Problem statement: One number is the whole answer: the tally of lines in the records below that contain "Expand".

---------------

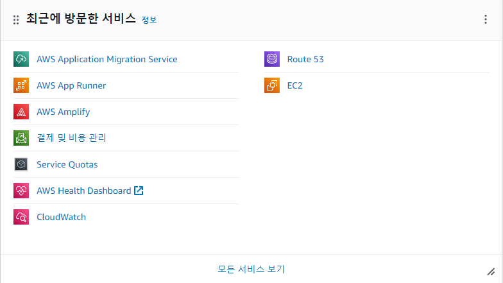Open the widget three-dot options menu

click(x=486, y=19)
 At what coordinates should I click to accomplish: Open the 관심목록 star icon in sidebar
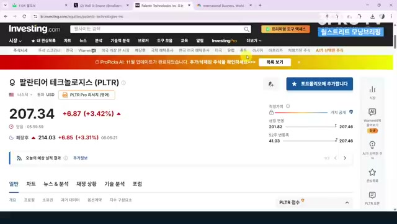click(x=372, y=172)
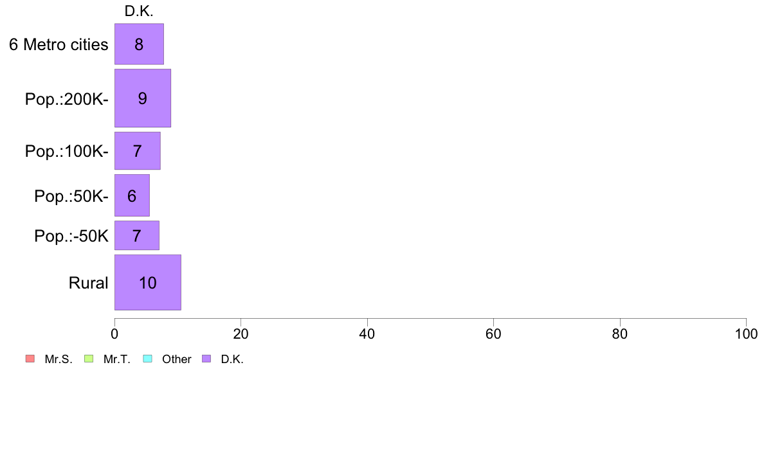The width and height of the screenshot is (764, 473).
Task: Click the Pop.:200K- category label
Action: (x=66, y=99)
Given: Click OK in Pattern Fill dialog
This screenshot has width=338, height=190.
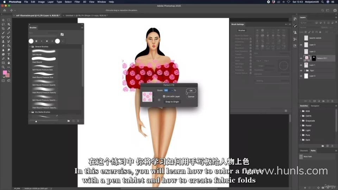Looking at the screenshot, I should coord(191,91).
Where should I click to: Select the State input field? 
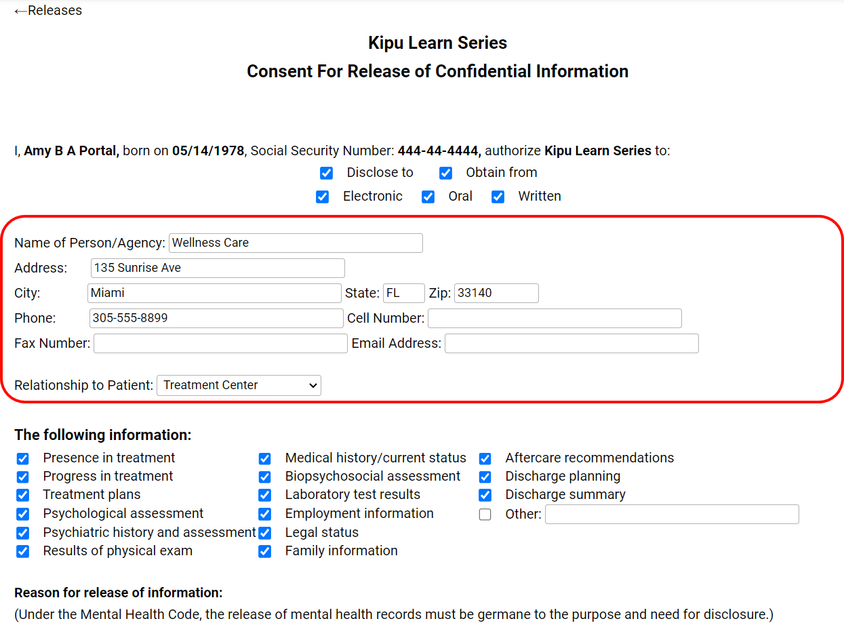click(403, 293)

---------------

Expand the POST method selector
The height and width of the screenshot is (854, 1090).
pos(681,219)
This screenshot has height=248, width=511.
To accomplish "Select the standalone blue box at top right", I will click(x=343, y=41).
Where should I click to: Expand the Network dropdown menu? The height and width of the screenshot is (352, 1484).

---------------

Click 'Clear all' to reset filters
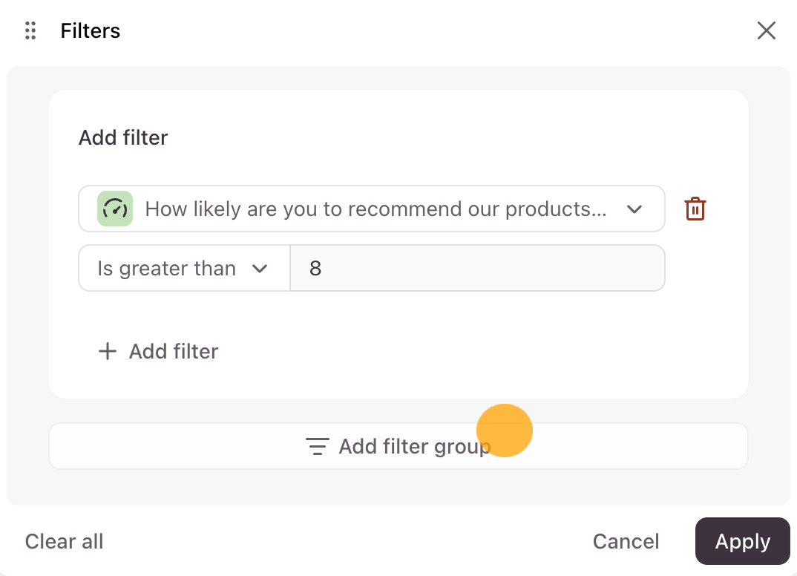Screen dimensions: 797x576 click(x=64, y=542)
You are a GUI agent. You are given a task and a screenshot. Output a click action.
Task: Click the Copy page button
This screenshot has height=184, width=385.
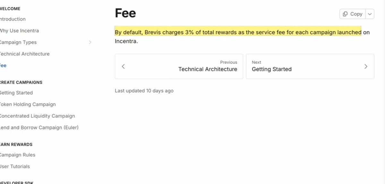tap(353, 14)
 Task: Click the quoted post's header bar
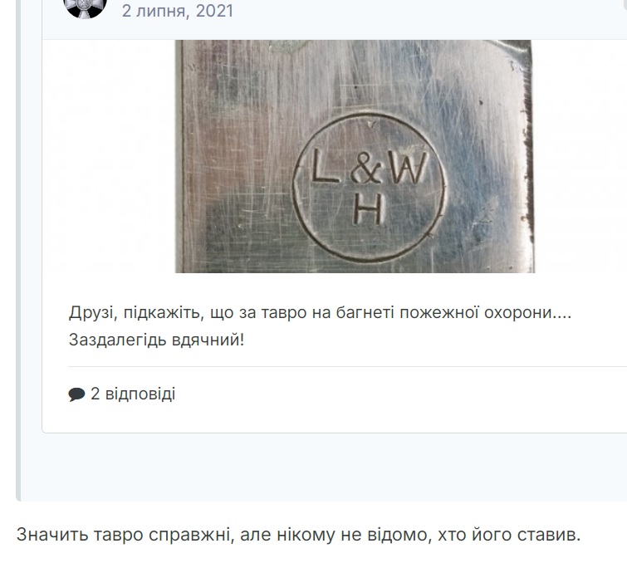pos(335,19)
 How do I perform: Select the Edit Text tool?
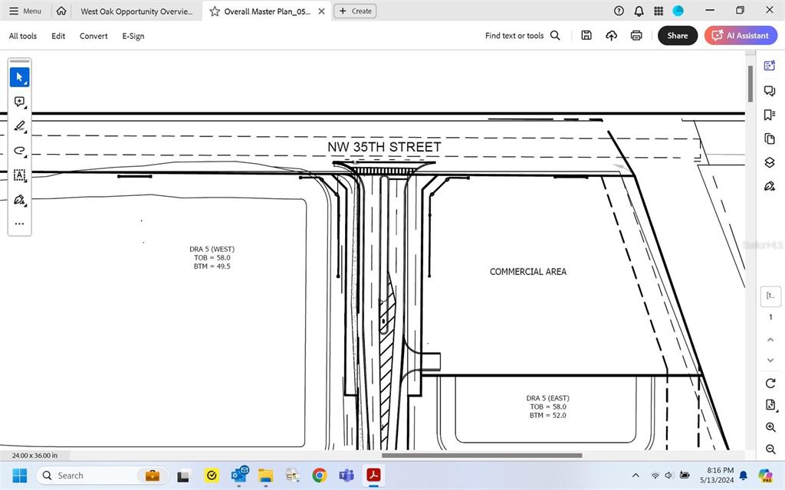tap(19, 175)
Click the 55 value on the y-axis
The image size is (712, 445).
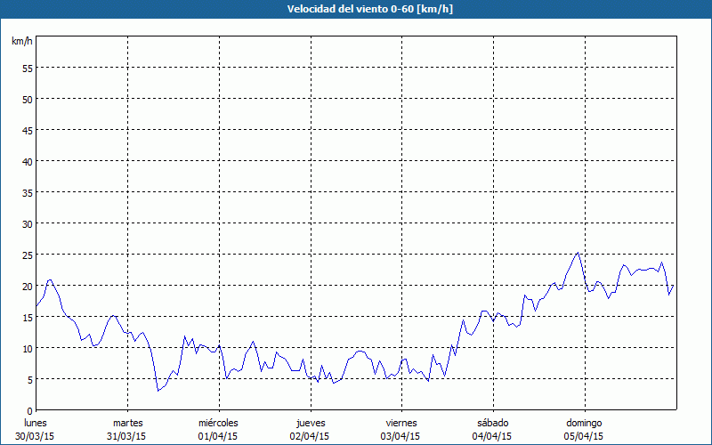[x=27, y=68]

---------------

Response area: 2